*ABOUT THIS TASK*:
Please count the lines in the items below that contain the word "Where", with case counting, and give only the number.

*EXERCISE DATA*:
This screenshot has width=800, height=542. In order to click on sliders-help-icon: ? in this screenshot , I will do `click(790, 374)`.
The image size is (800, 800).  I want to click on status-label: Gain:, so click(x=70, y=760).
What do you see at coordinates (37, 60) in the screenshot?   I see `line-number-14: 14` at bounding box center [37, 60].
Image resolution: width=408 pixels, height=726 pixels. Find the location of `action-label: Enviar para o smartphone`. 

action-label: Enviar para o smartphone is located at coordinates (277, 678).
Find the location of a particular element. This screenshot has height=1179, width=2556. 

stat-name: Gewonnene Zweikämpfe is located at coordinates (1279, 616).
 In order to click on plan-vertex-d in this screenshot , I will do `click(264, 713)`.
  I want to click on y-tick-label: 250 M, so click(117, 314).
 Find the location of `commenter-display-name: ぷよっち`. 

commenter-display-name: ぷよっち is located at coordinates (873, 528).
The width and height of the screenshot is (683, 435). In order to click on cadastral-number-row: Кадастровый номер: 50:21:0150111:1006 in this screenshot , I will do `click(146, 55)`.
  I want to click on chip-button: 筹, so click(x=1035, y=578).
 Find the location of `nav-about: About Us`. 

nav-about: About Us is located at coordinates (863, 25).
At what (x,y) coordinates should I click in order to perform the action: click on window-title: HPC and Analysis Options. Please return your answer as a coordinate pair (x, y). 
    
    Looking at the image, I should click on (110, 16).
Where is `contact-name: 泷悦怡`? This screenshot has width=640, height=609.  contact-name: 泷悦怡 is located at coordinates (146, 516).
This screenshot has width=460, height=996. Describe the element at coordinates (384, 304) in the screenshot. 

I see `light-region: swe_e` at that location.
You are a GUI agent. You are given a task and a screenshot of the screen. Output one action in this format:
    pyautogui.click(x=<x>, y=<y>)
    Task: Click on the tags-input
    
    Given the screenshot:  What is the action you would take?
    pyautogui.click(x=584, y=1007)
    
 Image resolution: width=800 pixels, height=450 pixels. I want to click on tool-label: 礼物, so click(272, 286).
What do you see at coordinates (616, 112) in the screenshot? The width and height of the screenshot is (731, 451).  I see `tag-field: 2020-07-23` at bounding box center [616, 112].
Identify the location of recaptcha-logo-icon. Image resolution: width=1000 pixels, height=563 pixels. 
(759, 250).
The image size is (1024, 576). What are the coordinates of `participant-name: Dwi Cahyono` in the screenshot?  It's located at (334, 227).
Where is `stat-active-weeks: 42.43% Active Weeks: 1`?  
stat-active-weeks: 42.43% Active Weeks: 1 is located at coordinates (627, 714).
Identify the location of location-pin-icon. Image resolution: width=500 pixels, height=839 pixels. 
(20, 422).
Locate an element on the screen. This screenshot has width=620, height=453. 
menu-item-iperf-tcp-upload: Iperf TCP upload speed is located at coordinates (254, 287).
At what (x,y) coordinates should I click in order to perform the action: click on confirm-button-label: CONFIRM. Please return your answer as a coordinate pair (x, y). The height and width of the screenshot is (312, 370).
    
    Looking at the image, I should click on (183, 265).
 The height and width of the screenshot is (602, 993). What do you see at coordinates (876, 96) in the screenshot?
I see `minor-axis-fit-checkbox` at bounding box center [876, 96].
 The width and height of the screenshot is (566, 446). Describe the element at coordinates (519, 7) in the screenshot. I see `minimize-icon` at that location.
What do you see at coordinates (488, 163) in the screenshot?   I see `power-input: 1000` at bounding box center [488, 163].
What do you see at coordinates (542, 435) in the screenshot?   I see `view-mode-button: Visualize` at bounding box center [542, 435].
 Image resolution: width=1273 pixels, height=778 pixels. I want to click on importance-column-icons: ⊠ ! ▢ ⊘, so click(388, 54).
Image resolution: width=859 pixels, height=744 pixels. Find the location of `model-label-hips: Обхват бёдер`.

*RESPONSE TO THIS TASK*:
2